## EXERCISE GOAL
Copy out every line of the data below without changing anything.

## Recorded data
· · · · ·

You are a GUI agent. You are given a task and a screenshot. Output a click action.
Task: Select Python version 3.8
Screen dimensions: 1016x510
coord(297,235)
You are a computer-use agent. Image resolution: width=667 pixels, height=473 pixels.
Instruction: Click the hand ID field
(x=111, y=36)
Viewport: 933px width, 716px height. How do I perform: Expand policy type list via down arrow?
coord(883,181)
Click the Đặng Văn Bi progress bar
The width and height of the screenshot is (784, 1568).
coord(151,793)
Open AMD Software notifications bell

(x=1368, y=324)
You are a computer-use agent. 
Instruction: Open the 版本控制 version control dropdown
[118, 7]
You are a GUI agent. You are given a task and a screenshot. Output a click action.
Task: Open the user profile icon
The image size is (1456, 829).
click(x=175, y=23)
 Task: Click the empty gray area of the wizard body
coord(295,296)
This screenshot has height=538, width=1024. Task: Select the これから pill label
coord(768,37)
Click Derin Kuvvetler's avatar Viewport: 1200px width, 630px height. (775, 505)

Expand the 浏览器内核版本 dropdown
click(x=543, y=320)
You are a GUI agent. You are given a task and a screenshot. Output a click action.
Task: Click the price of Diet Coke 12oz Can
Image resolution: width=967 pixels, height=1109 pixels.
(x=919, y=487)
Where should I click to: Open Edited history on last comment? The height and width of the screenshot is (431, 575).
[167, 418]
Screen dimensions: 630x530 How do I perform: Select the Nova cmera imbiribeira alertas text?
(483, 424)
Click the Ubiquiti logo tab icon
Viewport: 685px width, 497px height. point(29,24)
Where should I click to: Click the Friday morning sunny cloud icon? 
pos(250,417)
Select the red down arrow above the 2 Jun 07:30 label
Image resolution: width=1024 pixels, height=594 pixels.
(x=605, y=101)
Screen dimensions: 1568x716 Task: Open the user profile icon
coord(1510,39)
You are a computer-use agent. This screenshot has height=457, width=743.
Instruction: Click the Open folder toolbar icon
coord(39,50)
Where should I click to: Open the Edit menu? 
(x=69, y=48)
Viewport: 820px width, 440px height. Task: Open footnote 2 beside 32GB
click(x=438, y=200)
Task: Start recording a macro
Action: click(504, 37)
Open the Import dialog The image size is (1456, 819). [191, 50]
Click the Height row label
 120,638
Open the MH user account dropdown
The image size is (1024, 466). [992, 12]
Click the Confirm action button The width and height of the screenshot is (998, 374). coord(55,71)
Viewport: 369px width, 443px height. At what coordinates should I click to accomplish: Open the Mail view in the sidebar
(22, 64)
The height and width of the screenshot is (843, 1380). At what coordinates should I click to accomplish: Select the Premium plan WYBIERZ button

· · · · ·

## RESULT
You are a GUI agent. You are given a task and a screenshot. Output a click action.
Task: Select Python version 3.8
Screen dimensions: 1016x510
coord(297,235)
You are a computer-use agent. Image resolution: width=667 pixels, height=473 pixels.
Instruction: Click the hand ID field
(x=111, y=36)
Viewport: 933px width, 716px height. How do I perform: Expand policy type list via down arrow?
coord(883,181)
Click the Đặng Văn Bi progress bar
The width and height of the screenshot is (784, 1568).
coord(151,793)
Open AMD Software notifications bell

(x=1368, y=324)
You are a computer-use agent. 
Instruction: Open the 版本控制 version control dropdown
[118, 7]
You are a GUI agent. You are given a task and a screenshot. Output a click action.
Task: Open the user profile icon
The image size is (1456, 829).
click(x=175, y=23)
 Task: Click the empty gray area of the wizard body
coord(295,296)
This screenshot has height=538, width=1024. Task: Select the これから pill label
coord(768,37)
Click Derin Kuvvetler's avatar Viewport: 1200px width, 630px height. (775, 505)

Expand the 浏览器内核版本 dropdown
click(x=543, y=320)
You are a GUI agent. You are given a task and a screenshot. Output a click action.
Task: Click the price of Diet Coke 12oz Can
Image resolution: width=967 pixels, height=1109 pixels.
(x=919, y=487)
Where should I click to: Open Edited history on last comment? The height and width of the screenshot is (431, 575).
[167, 418]
Screen dimensions: 630x530 How do I perform: Select the Nova cmera imbiribeira alertas text?
(483, 424)
Click the Ubiquiti logo tab icon
Viewport: 685px width, 497px height. point(29,24)
Where should I click to: Click the Friday morning sunny cloud icon? 
pos(250,417)
Select the red down arrow above the 2 Jun 07:30 label
Image resolution: width=1024 pixels, height=594 pixels.
(x=605, y=101)
Screen dimensions: 1568x716 Task: Open the user profile icon
coord(1510,39)
You are a computer-use agent. This screenshot has height=457, width=743.
Instruction: Click the Open folder toolbar icon
coord(39,50)
Where should I click to: Open the Edit menu? 
(x=69, y=48)
Viewport: 820px width, 440px height. Task: Open footnote 2 beside 32GB
click(x=438, y=200)
Task: Start recording a macro
Action: click(504, 37)
Open the Import dialog The image size is (1456, 819). [191, 50]
Click the Height row label
 120,638
Open the MH user account dropdown
The image size is (1024, 466). [992, 12]
Click the Confirm action button The width and height of the screenshot is (998, 374). coord(55,71)
Viewport: 369px width, 443px height. At what coordinates should I click to accomplish: Open the Mail view in the sidebar
(22, 64)
The height and width of the screenshot is (843, 1380). At what coordinates should I click to accomplish: Select the Premium plan WYBIERZ button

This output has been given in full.